What to do: Give again exactly, and only, the lines between the line holding "Image resolution: width=580" and the end of the listing, both boundary lines included.

━━━

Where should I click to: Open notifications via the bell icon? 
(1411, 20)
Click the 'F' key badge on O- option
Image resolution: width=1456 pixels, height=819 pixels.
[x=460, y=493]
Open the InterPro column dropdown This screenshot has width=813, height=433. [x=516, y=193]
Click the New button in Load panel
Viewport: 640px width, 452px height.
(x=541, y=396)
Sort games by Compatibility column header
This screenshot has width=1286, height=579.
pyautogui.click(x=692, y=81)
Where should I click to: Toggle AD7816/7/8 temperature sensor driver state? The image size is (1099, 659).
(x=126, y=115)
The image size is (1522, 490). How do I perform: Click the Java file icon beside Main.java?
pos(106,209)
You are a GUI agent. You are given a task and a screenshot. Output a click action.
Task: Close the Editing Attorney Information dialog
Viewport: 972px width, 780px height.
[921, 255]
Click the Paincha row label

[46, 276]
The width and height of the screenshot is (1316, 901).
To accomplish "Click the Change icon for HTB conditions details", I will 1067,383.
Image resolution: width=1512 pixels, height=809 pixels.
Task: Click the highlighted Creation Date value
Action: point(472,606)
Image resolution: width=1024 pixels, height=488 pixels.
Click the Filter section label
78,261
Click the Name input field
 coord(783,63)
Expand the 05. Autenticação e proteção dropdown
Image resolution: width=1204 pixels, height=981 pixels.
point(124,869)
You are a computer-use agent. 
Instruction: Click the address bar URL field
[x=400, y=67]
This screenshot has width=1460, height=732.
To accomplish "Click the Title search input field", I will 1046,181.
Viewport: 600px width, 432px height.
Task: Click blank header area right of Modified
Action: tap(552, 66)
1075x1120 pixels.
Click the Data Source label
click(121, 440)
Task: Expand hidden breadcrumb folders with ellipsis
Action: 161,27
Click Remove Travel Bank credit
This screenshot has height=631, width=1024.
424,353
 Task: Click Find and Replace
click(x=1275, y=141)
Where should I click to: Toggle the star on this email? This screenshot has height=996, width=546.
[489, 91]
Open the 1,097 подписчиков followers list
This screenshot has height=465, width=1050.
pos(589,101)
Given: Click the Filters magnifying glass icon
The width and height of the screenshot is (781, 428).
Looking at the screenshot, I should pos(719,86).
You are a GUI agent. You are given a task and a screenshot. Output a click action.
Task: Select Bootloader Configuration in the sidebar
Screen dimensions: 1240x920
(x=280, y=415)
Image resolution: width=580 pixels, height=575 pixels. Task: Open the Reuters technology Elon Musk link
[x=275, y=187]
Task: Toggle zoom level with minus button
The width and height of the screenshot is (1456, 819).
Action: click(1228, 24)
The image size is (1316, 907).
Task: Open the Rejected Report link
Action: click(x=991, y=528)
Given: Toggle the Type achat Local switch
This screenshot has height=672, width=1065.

━━━

Task response:
Image resolution: width=580 pixels, height=575 pixels. Task: Open the Reuters technology Elon Musk link
[x=275, y=187]
Task: Toggle zoom level with minus button
The width and height of the screenshot is (1456, 819).
Action: click(1228, 24)
The image size is (1316, 907).
Task: Open the Rejected Report link
Action: click(x=991, y=528)
Given: Toggle the Type achat Local switch
This screenshot has height=672, width=1065.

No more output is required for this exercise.